- Problem statement -
Please copy these records word for word, beginning at the line that contains "Where should I" and stopping after the line that contains "(x=92, y=21)".

========================

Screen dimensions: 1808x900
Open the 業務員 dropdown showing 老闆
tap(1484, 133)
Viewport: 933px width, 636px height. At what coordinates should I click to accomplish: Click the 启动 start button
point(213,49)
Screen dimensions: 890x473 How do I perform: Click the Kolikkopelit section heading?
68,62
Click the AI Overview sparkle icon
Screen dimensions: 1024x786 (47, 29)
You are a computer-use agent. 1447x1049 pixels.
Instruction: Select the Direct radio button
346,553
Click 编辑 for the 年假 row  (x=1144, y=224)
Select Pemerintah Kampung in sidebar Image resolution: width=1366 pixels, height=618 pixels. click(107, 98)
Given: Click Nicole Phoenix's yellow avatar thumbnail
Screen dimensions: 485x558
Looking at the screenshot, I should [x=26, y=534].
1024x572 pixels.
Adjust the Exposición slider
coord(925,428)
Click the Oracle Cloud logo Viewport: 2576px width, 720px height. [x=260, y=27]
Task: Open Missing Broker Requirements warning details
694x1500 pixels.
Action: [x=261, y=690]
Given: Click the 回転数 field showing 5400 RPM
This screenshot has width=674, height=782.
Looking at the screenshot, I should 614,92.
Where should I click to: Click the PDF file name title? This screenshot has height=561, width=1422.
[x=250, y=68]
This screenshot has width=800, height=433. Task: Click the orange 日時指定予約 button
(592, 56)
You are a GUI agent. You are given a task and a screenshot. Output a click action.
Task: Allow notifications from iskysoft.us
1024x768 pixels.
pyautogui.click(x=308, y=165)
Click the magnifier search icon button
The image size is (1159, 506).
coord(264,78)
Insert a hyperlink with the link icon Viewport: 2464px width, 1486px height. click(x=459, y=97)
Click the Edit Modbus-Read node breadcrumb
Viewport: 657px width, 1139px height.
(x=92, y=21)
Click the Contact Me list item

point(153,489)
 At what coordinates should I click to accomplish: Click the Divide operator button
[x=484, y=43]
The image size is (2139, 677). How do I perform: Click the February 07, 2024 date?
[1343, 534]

========================

- Task result -
Where should I click to: Click the PDF file name title? This screenshot has height=561, width=1422.
[x=250, y=68]
This screenshot has width=800, height=433. Task: Click the orange 日時指定予約 button
(592, 56)
You are a GUI agent. You are given a task and a screenshot. Output a click action.
Task: Allow notifications from iskysoft.us
1024x768 pixels.
pyautogui.click(x=308, y=165)
Click the magnifier search icon button
The image size is (1159, 506).
coord(264,78)
Insert a hyperlink with the link icon Viewport: 2464px width, 1486px height. click(x=459, y=97)
Click the Edit Modbus-Read node breadcrumb
Viewport: 657px width, 1139px height.
(x=92, y=21)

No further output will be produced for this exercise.